» To do
The answer must be the complete listing, reproduced exactly.

» Source material
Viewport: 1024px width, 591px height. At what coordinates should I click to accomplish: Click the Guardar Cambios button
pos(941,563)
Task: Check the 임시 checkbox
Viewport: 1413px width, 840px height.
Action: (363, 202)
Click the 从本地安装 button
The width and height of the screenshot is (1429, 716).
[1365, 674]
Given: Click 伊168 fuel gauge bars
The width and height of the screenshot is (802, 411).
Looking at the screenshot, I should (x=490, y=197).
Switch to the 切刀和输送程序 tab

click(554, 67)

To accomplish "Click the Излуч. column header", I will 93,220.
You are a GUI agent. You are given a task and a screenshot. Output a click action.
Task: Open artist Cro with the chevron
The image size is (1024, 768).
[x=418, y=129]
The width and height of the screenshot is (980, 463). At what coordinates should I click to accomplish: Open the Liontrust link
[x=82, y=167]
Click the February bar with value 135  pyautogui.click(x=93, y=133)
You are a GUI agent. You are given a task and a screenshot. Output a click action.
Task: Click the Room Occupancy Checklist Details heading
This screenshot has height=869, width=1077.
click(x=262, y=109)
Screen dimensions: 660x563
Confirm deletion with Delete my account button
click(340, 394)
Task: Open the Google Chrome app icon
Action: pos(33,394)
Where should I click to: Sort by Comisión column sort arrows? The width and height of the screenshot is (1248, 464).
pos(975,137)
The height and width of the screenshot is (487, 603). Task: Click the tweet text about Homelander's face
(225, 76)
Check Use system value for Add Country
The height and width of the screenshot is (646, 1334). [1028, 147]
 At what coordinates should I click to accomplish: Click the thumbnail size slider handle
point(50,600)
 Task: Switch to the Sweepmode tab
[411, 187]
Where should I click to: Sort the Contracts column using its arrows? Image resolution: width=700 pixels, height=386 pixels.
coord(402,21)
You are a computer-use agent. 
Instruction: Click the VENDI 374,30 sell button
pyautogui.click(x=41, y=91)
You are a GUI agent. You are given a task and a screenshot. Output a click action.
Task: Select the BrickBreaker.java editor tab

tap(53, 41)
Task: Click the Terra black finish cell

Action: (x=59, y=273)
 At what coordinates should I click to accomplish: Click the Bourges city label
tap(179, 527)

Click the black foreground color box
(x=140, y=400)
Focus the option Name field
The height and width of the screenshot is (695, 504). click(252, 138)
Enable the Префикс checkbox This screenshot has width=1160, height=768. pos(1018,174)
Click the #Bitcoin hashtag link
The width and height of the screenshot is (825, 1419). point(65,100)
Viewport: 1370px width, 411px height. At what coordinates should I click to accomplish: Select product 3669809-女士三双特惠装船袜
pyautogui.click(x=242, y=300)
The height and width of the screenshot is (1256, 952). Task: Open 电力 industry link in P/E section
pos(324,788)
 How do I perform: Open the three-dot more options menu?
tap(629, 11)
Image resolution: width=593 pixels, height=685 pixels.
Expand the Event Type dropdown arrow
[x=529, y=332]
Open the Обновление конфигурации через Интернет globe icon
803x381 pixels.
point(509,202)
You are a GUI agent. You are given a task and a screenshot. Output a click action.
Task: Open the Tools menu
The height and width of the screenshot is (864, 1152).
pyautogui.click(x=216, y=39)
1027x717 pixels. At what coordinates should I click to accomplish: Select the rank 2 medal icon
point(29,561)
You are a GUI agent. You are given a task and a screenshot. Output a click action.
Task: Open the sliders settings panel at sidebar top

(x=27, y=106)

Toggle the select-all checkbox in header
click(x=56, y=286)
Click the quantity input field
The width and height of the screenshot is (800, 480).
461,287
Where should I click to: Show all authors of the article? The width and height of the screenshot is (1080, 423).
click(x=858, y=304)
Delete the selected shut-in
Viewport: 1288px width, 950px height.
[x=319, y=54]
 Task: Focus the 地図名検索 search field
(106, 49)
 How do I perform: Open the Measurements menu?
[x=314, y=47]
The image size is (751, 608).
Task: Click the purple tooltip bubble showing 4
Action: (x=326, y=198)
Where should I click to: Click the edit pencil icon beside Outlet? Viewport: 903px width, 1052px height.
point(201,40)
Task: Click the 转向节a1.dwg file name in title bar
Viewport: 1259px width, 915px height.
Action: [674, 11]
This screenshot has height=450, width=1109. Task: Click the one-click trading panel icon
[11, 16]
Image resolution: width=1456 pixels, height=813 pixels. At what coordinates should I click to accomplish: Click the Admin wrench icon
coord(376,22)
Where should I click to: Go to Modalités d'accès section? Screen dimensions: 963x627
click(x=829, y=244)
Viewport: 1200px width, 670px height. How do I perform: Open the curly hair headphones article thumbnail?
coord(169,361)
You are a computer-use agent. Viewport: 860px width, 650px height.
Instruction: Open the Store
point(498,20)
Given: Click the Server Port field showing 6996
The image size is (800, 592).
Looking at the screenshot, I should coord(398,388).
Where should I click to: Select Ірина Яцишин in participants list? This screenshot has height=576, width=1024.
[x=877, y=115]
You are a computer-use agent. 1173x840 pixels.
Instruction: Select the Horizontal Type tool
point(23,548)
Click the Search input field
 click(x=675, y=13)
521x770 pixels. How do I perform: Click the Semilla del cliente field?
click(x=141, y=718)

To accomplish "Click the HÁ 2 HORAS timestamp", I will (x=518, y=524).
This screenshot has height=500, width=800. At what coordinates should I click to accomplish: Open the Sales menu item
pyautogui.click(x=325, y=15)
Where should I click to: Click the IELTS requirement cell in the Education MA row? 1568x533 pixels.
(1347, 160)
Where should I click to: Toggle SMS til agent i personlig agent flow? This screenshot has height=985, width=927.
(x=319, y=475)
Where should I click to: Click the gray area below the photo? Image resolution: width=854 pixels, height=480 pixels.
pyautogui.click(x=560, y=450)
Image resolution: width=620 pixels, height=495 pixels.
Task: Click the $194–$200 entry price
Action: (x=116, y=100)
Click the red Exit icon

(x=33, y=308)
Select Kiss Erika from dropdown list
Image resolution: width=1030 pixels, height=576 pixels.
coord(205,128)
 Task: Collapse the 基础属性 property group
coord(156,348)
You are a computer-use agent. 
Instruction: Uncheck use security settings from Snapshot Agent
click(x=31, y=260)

» Response to the exercise
Viewport: 1024px width, 591px height. At what coordinates should I click to accomplish: Click the Guardar Cambios button
pos(941,563)
Task: Check the 임시 checkbox
Viewport: 1413px width, 840px height.
Action: (363, 202)
Click the 从本地安装 button
The width and height of the screenshot is (1429, 716).
[1365, 674]
Given: Click 伊168 fuel gauge bars
The width and height of the screenshot is (802, 411).
Looking at the screenshot, I should (x=490, y=197).
Switch to the 切刀和输送程序 tab

click(554, 67)

To accomplish "Click the Излуч. column header", I will 93,220.
You are a GUI agent. You are given a task and a screenshot. Output a click action.
Task: Open artist Cro with the chevron
The image size is (1024, 768).
[x=418, y=129]
The width and height of the screenshot is (980, 463). At what coordinates should I click to accomplish: Open the Liontrust link
[x=82, y=167]
Click the February bar with value 135  pyautogui.click(x=93, y=133)
You are a GUI agent. You are given a task and a screenshot. Output a click action.
Task: Click the Room Occupancy Checklist Details heading
This screenshot has height=869, width=1077.
click(x=262, y=109)
Screen dimensions: 660x563
Confirm deletion with Delete my account button
click(340, 394)
Task: Open the Google Chrome app icon
Action: pos(33,394)
Where should I click to: Sort by Comisión column sort arrows? The width and height of the screenshot is (1248, 464).
pos(975,137)
The height and width of the screenshot is (487, 603). Task: Click the tweet text about Homelander's face
(225, 76)
Check Use system value for Add Country
The height and width of the screenshot is (646, 1334). [1028, 147]
 At what coordinates should I click to accomplish: Click the thumbnail size slider handle
point(50,600)
 Task: Switch to the Sweepmode tab
[411, 187]
Where should I click to: Sort the Contracts column using its arrows? Image resolution: width=700 pixels, height=386 pixels.
coord(402,21)
You are a computer-use agent. 
Instruction: Click the VENDI 374,30 sell button
pyautogui.click(x=41, y=91)
You are a GUI agent. You are given a task and a screenshot. Output a click action.
Task: Select the BrickBreaker.java editor tab

tap(53, 41)
Task: Click the Terra black finish cell

Action: (x=59, y=273)
 At what coordinates should I click to accomplish: Click the Bourges city label
tap(179, 527)

Click the black foreground color box
(x=140, y=400)
Focus the option Name field
The height and width of the screenshot is (695, 504). click(252, 138)
Enable the Префикс checkbox This screenshot has width=1160, height=768. pos(1018,174)
Click the #Bitcoin hashtag link
The width and height of the screenshot is (825, 1419). point(65,100)
Viewport: 1370px width, 411px height. At what coordinates should I click to accomplish: Select product 3669809-女士三双特惠装船袜
pyautogui.click(x=242, y=300)
The height and width of the screenshot is (1256, 952). Task: Open 电力 industry link in P/E section
pos(324,788)
 How do I perform: Open the three-dot more options menu?
tap(629, 11)
Image resolution: width=593 pixels, height=685 pixels.
Expand the Event Type dropdown arrow
[x=529, y=332]
Open the Обновление конфигурации через Интернет globe icon
803x381 pixels.
point(509,202)
You are a GUI agent. You are given a task and a screenshot. Output a click action.
Task: Open the Tools menu
The height and width of the screenshot is (864, 1152).
pyautogui.click(x=216, y=39)
1027x717 pixels. At what coordinates should I click to accomplish: Select the rank 2 medal icon
point(29,561)
You are a GUI agent. You are given a task and a screenshot. Output a click action.
Task: Open the sliders settings panel at sidebar top

(x=27, y=106)

Toggle the select-all checkbox in header
click(x=56, y=286)
Click the quantity input field
The width and height of the screenshot is (800, 480).
461,287
Where should I click to: Show all authors of the article? The width and height of the screenshot is (1080, 423).
click(x=858, y=304)
Delete the selected shut-in
Viewport: 1288px width, 950px height.
[x=319, y=54]
 Task: Focus the 地図名検索 search field
(106, 49)
 How do I perform: Open the Measurements menu?
[x=314, y=47]
The image size is (751, 608).
Task: Click the purple tooltip bubble showing 4
Action: (x=326, y=198)
Where should I click to: Click the edit pencil icon beside Outlet? Viewport: 903px width, 1052px height.
point(201,40)
Task: Click the 转向节a1.dwg file name in title bar
Viewport: 1259px width, 915px height.
Action: [674, 11]
This screenshot has height=450, width=1109. Task: Click the one-click trading panel icon
[11, 16]
Image resolution: width=1456 pixels, height=813 pixels. At what coordinates should I click to accomplish: Click the Admin wrench icon
coord(376,22)
Where should I click to: Go to Modalités d'accès section? Screen dimensions: 963x627
click(x=829, y=244)
Viewport: 1200px width, 670px height. How do I perform: Open the curly hair headphones article thumbnail?
coord(169,361)
You are a computer-use agent. Viewport: 860px width, 650px height.
Instruction: Open the Store
point(498,20)
Given: Click the Server Port field showing 6996
The image size is (800, 592).
Looking at the screenshot, I should coord(398,388).
Where should I click to: Select Ірина Яцишин in participants list? This screenshot has height=576, width=1024.
[x=877, y=115]
You are a computer-use agent. 1173x840 pixels.
Instruction: Select the Horizontal Type tool
point(23,548)
Click the Search input field
 click(x=675, y=13)
521x770 pixels. How do I perform: Click the Semilla del cliente field?
click(x=141, y=718)

To accomplish "Click the HÁ 2 HORAS timestamp", I will (x=518, y=524).
This screenshot has height=500, width=800. At what coordinates should I click to accomplish: Open the Sales menu item
pyautogui.click(x=325, y=15)
Where should I click to: Click the IELTS requirement cell in the Education MA row? 1568x533 pixels.
(1347, 160)
Where should I click to: Toggle SMS til agent i personlig agent flow? This screenshot has height=985, width=927.
(x=319, y=475)
Where should I click to: Click the gray area below the photo? Image resolution: width=854 pixels, height=480 pixels.
pyautogui.click(x=560, y=450)
Image resolution: width=620 pixels, height=495 pixels.
Task: Click the $194–$200 entry price
Action: (x=116, y=100)
Click the red Exit icon

(x=33, y=308)
Select Kiss Erika from dropdown list
Image resolution: width=1030 pixels, height=576 pixels.
coord(205,128)
 Task: Collapse the 基础属性 property group
coord(156,348)
You are a computer-use agent. 
Instruction: Uncheck use security settings from Snapshot Agent
click(x=31, y=260)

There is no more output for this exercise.